Dataset records:
═══
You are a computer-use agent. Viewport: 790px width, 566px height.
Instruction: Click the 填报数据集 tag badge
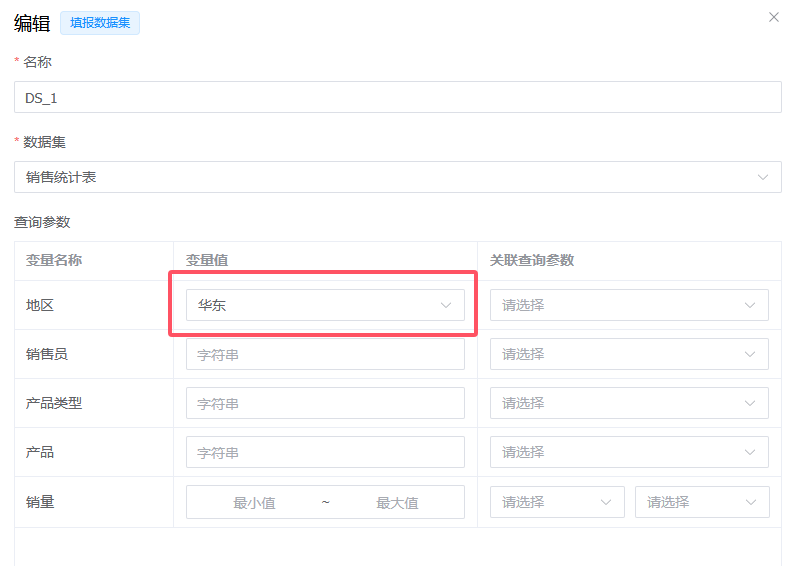100,23
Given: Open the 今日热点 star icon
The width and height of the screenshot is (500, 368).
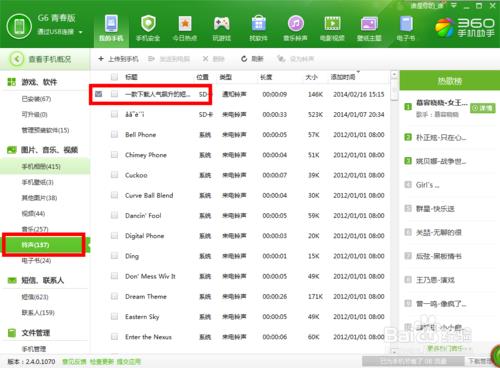Looking at the screenshot, I should 185,24.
═══
REQUIRED WORK:
In the copy, each entry above must match exactly, and no picture may be carried over.

PROBLEM SOLUTION:
You are a computer-use agent. Viewport: 790px width, 566px height.
Instruction: Click the 填报数据集 tag badge
100,23
Given: Open the 今日热点 star icon
The width and height of the screenshot is (500, 368).
Looking at the screenshot, I should 185,24.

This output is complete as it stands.